Parfaitement consciente du potentiel de sa nation, la jeune régente manœuvre habilement pour s’emparer de territoires anatoliens pris aux Perses et proclamer par là-même son indépendance vis-à-vis de Rome.

Rome s’agace

Dirigé d’une main de fer, le royaume de Palmyre devient progressivement l’égal de Rome.
Face à cette nouvelle hiérarchie diplomatique, le nouvel empereur romain, Claudius Gothicus, est de ce fait obligé de reconnaître la souveraineté de la reine orientale sur ses territoires.

Ces derniers ne cessent, d’ailleurs, de s’étendre puisqu’après avoir conquis la côte syrienne, Zénobie s’empare successivement d’Alexandrie (269), puis de toute l’Égypte (270), faisant de Palmyre un véritable empire (271) où la souveraine et son jeune fils Wahballat portent le titre d’Auguste.

La dernière provocation est de trop pour le nouvel empereur Lucius Domitius Aurelianus (Aurélien, dans l’historiographie française) qui décide d’envoyer ses légions en direction de l’Asie Mineure.

Ainsi, après avoir pris ses quartiers près d’Antioche, l’armée romaine (forte de 70 000 hommes) assiège Palmyre (272). Acculée, l’impératrice essaie de gagner du temps en espérant que le climat désertique finisse par user ses assaillants. L’espoir est vain et, après avoir conquis la ville, les Romains capturent l’impératrice en fuite.

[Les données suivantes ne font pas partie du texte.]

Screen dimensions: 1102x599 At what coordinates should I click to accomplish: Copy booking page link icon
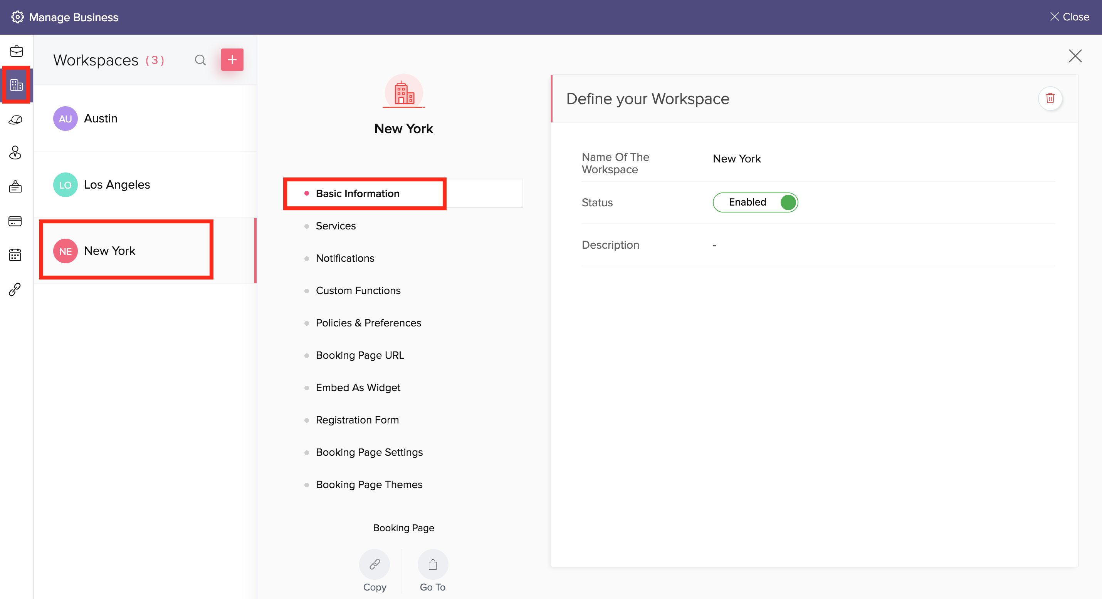point(374,564)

Les versions divergent au sujet du sort qui lui fut réservé. En effet, si certaines sources affirment que les Romains décapitèrent Zénobie à Palmyre, d’autres prétendent qu’elle fut emmenée captive à Rome pour reconnaître publiquement sa défaite.

Une fin cruelle pour une reine dont l’audace a fasciné des générations d’artistes et d’écrivains.